## Short problem
Return word for word everything from the line containing "Given: Expand the 本地磁盘 (E:) drive node" down through the last of the items below, including both that line and the final one, and omit the pictures.

## The data
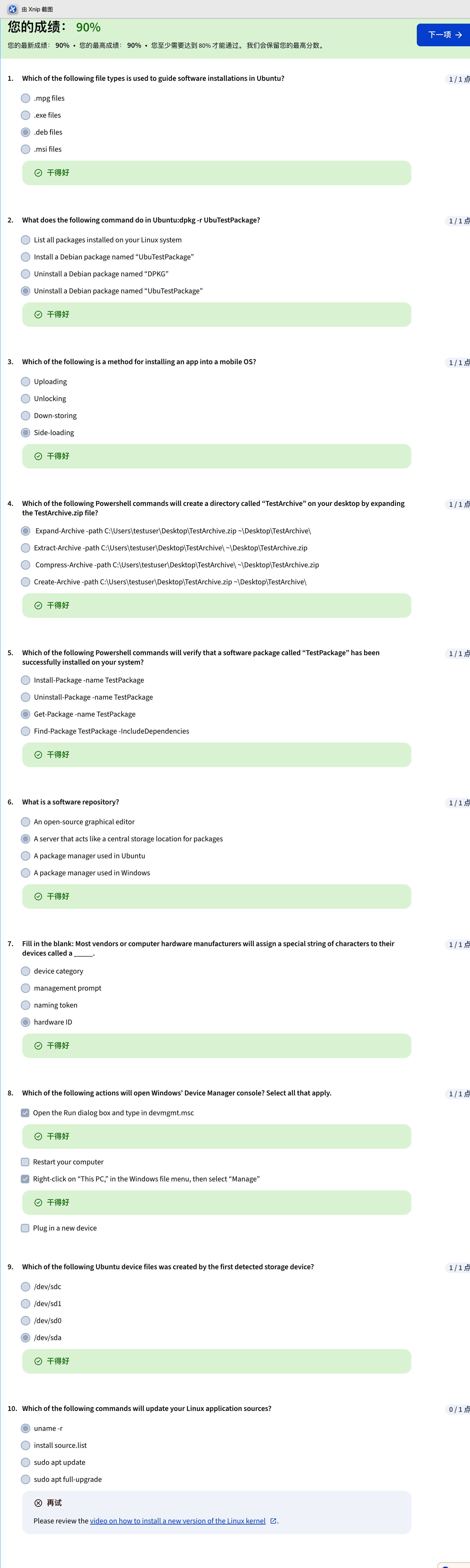The width and height of the screenshot is (470, 1568).
Task: Click the checkmark icon under question 5 feedback
Action: click(x=38, y=755)
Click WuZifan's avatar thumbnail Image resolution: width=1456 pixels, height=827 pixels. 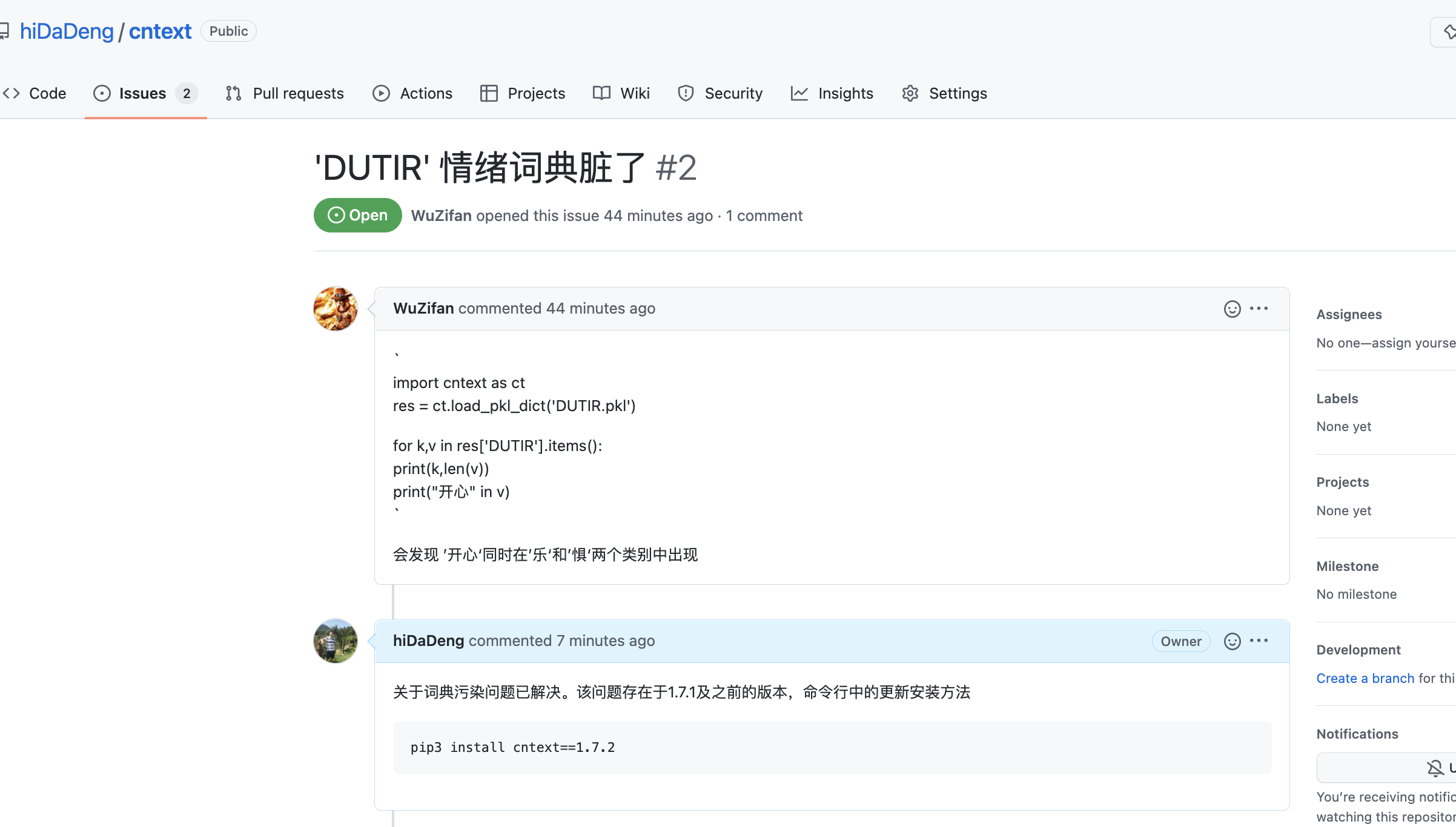(335, 308)
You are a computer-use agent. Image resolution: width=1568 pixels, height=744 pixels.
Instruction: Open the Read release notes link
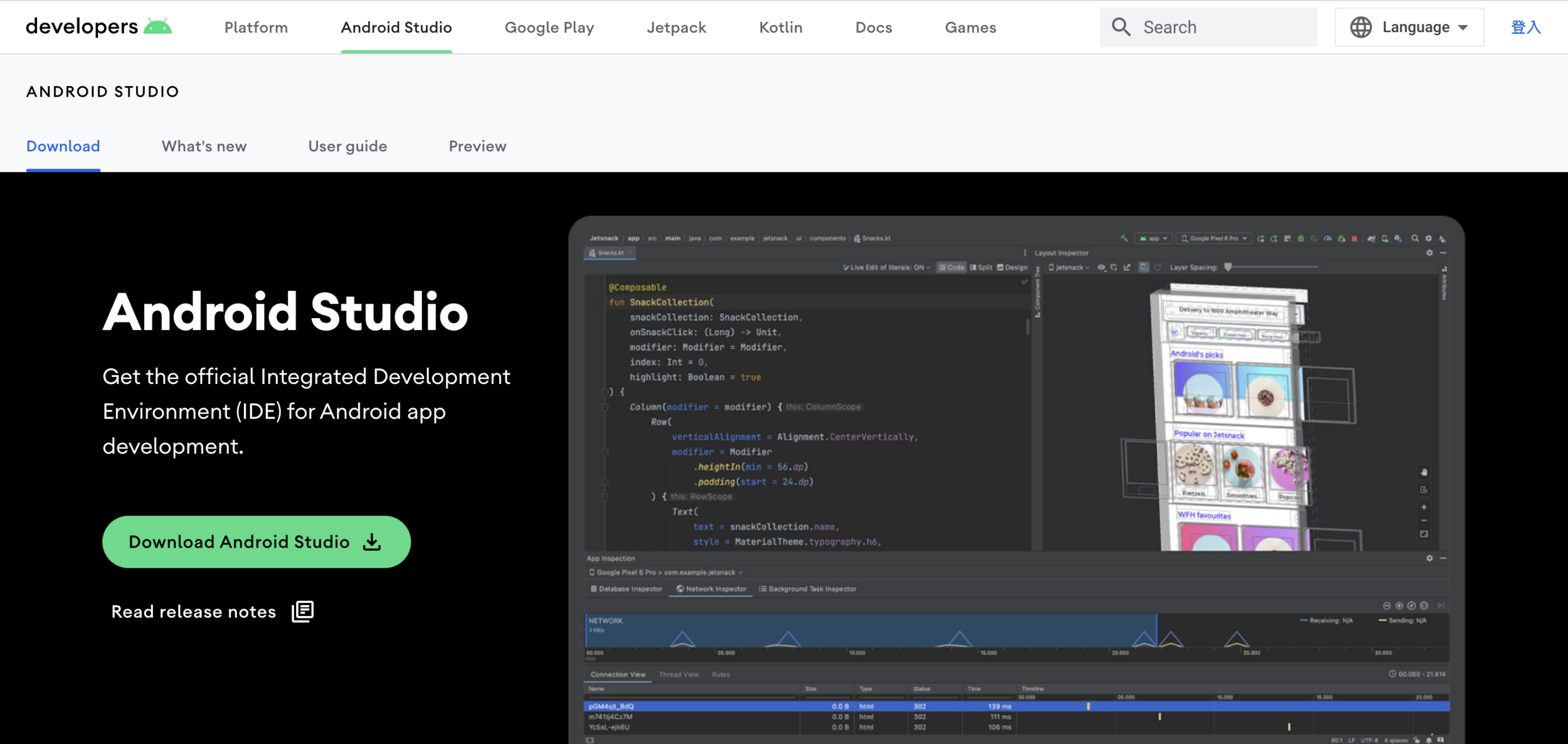tap(194, 612)
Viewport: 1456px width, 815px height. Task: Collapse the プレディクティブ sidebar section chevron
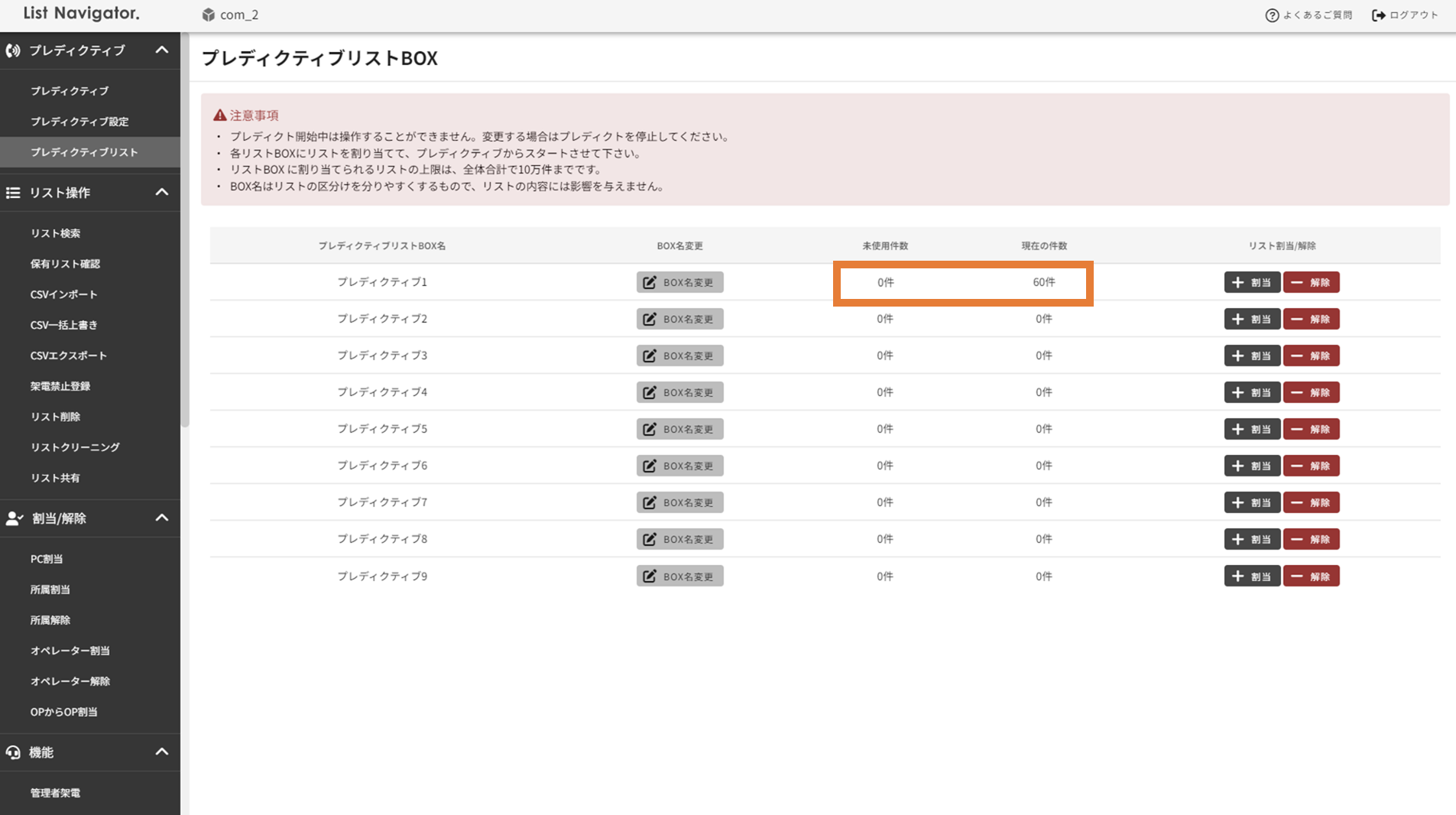click(162, 50)
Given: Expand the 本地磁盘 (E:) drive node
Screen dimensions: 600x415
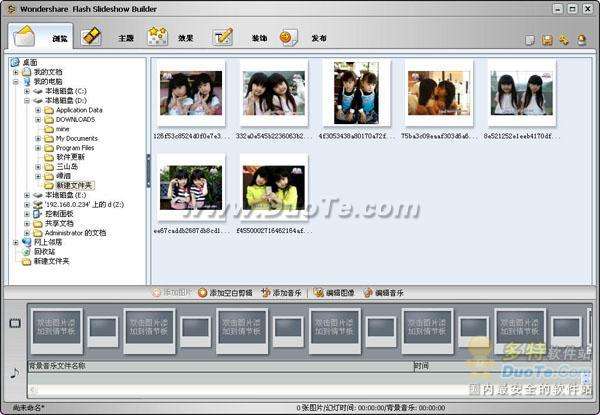Looking at the screenshot, I should [x=27, y=195].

## Output
Given: Expand the 本地磁盘 (E:) drive node
Screen dimensions: 600x415
Looking at the screenshot, I should [x=27, y=195].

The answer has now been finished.